Lieutenant Whittle embarked at Melbourne in July 1915, was wounded in action in December 1916, promoted to captain in November 1917 and was Mentioned in Despatches.

In February 1919, Whittle attended Ordnance Courses at the Ordnance College Woolwich, London, and was subsequently promoted to major.

By 1936 Whittle had been promoted to lieutenant colonel and commanded the Northern Territory garrison from 13 April 1936 to 12 March 1939. This was during a period of increasing world tension in the lead up to World War II and there were limited forces available there with only 4 officers and 84 other ranks present there. In 1937 the Northern Standard stated their belief that the town was a "death trap for the garrison which could not fight a bigger force than a cruiser's landing party". Whittle left the posting in March 1939 and was replaced by AB MacDonald who oversaw a build up of personnel and resources at the site.

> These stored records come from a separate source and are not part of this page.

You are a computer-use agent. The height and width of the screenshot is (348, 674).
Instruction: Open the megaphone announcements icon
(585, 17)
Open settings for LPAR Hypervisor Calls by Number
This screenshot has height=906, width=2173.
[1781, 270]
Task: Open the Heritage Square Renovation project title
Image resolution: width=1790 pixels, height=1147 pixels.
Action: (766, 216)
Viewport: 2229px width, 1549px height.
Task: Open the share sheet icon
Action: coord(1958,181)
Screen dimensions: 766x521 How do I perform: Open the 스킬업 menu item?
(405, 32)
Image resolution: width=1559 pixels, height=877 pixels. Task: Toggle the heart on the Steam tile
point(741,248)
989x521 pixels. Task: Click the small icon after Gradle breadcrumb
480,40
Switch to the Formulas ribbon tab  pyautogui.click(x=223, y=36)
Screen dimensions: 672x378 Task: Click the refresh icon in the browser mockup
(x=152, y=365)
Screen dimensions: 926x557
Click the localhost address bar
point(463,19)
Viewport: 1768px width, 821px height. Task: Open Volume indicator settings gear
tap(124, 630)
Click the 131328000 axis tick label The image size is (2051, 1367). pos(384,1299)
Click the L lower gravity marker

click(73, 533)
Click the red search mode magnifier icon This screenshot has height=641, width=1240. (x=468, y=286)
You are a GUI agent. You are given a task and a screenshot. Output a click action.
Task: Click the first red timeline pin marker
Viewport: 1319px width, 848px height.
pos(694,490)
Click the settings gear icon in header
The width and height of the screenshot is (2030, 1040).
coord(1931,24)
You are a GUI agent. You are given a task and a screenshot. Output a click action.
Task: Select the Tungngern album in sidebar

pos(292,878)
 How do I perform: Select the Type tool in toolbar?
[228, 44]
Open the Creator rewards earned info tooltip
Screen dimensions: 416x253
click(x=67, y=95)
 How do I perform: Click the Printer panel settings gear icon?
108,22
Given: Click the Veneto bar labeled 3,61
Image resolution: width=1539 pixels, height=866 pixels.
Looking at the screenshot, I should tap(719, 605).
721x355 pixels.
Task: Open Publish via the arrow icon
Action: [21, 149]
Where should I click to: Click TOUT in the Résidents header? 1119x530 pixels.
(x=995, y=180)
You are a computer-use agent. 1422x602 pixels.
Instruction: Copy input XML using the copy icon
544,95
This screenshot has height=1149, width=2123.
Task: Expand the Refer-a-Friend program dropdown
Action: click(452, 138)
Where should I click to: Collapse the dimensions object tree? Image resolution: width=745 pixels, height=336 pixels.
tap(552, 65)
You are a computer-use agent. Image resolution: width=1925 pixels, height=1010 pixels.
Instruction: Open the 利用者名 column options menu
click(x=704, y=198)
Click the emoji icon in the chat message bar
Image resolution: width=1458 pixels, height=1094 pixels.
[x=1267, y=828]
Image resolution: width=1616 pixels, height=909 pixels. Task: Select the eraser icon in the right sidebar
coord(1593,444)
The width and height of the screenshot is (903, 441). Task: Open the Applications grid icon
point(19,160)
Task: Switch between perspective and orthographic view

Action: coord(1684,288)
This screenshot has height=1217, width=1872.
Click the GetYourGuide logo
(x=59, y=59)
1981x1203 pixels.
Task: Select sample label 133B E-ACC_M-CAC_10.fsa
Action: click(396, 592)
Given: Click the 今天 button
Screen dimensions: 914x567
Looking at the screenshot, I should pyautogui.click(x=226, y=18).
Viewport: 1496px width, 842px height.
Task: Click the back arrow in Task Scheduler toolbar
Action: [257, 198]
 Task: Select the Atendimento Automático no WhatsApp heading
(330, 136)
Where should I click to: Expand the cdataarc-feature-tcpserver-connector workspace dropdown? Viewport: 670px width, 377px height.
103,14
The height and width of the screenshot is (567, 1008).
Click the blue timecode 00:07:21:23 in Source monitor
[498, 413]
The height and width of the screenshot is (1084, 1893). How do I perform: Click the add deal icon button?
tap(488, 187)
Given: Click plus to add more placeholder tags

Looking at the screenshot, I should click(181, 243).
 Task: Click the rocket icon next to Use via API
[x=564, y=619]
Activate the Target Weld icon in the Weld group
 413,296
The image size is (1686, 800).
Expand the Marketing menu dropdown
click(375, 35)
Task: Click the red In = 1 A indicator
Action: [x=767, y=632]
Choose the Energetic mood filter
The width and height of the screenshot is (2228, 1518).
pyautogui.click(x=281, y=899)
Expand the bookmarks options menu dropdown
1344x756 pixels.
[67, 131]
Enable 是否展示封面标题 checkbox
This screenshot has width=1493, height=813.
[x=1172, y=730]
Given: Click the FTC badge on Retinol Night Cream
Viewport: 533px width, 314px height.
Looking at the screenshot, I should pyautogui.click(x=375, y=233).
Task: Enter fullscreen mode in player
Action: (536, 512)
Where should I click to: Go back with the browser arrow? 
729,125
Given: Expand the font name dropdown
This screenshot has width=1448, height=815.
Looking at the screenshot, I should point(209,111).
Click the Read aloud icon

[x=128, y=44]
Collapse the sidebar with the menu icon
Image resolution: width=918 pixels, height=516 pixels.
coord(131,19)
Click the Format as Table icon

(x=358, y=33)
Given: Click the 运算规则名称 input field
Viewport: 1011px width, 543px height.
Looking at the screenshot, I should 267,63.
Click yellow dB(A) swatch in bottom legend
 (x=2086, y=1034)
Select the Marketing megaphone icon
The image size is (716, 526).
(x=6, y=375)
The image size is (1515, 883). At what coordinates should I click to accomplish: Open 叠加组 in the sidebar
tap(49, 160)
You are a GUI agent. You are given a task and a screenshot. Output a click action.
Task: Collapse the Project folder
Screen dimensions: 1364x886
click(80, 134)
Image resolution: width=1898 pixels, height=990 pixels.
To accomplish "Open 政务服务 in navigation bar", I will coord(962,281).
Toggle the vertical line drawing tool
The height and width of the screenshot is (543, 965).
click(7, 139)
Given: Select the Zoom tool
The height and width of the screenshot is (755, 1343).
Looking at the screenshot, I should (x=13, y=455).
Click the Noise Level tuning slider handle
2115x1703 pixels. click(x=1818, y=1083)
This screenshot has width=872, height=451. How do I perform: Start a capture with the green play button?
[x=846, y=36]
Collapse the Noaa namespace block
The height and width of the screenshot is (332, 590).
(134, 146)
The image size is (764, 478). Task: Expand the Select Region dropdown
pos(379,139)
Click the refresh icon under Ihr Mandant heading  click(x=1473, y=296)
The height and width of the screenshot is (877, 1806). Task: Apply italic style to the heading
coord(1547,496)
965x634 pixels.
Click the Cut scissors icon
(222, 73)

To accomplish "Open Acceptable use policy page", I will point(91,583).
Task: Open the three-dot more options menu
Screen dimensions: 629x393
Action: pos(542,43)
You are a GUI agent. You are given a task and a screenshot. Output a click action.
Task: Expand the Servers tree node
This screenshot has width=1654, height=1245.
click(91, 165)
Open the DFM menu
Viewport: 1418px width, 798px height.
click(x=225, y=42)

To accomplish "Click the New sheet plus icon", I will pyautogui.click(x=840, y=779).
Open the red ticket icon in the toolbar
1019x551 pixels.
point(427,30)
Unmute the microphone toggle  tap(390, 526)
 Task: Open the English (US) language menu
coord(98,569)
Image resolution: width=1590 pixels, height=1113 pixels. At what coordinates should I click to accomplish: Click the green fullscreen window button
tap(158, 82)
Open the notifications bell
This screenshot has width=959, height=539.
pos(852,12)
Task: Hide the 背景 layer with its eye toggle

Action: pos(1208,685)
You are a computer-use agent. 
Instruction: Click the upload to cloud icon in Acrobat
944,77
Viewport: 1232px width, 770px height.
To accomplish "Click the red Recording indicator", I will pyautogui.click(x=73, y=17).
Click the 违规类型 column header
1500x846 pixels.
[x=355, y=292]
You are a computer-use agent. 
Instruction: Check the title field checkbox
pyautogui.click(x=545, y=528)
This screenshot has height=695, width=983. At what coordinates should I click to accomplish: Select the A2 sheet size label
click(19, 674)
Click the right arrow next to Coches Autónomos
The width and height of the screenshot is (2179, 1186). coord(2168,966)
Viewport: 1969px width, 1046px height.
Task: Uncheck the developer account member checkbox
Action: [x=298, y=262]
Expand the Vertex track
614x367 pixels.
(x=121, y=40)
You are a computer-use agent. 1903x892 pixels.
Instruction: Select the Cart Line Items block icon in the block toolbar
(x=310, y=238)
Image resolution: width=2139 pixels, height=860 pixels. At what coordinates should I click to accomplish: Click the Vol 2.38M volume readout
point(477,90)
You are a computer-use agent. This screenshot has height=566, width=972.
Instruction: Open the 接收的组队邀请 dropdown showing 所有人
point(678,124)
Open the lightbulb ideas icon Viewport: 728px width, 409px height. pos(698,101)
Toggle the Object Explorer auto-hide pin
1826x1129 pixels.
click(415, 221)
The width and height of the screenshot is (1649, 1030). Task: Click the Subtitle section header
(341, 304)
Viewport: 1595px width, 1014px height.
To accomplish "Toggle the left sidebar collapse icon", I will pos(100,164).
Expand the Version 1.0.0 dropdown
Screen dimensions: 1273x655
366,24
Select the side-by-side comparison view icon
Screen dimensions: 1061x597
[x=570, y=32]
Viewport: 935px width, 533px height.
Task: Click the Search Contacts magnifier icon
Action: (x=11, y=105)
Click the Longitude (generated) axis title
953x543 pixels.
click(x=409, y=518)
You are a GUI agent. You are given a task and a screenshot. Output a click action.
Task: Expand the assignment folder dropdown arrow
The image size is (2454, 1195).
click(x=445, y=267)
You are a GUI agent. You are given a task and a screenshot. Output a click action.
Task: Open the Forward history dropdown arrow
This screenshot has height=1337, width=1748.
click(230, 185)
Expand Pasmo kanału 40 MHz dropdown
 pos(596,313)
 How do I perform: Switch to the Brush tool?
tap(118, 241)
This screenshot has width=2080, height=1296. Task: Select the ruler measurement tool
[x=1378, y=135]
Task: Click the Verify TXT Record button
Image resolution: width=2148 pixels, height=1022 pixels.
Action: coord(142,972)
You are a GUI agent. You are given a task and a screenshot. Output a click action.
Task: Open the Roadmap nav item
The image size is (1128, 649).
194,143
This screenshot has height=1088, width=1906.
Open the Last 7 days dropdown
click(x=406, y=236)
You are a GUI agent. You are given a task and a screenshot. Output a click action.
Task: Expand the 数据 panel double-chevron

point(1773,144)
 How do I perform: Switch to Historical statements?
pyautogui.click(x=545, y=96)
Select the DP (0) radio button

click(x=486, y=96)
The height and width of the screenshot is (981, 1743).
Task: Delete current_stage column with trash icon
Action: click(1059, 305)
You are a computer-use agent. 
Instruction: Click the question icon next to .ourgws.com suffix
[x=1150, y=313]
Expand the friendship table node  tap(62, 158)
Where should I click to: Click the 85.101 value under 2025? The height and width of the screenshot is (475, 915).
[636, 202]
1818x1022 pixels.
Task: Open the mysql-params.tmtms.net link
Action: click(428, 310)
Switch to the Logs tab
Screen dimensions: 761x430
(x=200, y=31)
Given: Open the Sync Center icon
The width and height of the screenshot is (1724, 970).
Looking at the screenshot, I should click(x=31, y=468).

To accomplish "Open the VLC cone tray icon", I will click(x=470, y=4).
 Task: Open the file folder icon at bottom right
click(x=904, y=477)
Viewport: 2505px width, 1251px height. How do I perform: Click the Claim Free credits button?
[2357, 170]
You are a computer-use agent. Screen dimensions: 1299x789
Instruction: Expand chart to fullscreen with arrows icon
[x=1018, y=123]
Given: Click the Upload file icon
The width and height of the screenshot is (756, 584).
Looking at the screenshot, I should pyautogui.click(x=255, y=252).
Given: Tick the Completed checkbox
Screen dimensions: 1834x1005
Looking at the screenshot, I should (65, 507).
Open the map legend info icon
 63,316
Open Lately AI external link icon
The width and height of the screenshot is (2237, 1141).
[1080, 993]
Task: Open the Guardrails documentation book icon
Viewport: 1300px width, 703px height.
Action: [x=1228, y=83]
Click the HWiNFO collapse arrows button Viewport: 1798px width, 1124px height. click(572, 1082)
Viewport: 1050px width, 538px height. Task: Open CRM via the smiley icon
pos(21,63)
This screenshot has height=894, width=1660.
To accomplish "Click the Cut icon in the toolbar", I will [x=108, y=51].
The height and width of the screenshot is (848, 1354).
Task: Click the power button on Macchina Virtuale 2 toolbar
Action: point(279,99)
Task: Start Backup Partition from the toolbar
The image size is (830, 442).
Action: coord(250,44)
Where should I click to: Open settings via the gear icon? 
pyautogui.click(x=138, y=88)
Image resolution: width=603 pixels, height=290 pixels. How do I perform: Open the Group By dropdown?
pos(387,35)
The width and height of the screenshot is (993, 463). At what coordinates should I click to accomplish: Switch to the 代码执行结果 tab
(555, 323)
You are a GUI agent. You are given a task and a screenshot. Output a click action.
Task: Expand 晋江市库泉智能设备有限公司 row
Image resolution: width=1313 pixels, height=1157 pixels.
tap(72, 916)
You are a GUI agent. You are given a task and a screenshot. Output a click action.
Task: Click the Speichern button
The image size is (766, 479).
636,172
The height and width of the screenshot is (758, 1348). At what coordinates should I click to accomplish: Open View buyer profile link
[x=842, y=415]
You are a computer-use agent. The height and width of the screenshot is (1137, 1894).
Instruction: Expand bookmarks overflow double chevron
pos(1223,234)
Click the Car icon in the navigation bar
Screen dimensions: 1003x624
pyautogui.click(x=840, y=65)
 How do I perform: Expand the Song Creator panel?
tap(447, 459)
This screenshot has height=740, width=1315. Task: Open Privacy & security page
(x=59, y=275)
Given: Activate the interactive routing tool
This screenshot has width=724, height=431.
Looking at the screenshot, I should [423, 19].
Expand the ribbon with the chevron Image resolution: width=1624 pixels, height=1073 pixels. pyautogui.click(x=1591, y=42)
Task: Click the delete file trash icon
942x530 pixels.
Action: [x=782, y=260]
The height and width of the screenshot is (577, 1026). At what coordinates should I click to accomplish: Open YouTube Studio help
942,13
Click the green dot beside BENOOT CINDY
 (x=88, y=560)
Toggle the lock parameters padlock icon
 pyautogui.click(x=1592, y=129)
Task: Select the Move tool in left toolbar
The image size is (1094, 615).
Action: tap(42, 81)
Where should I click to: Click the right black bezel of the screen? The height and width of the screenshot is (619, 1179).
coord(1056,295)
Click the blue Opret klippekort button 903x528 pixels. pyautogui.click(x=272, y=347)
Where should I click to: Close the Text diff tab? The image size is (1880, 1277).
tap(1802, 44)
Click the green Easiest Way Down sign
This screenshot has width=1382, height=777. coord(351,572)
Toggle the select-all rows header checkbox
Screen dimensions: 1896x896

Whittle Street in Larrakeyah Barracks, Darwin, commemorates this command.

==Second World War==
A commander of various brigades of the Royal Australian Artillery during the early months of the Second World War, Whittle became Deputy Master-General of Ordnance in November 1940, and later Master-General of Ordnance, a post he held until his retirement in 1948. On retirement Whittle was granted the honorary rank of major general from 31 December 1948.

He died in Melbourne on 17 June 1964.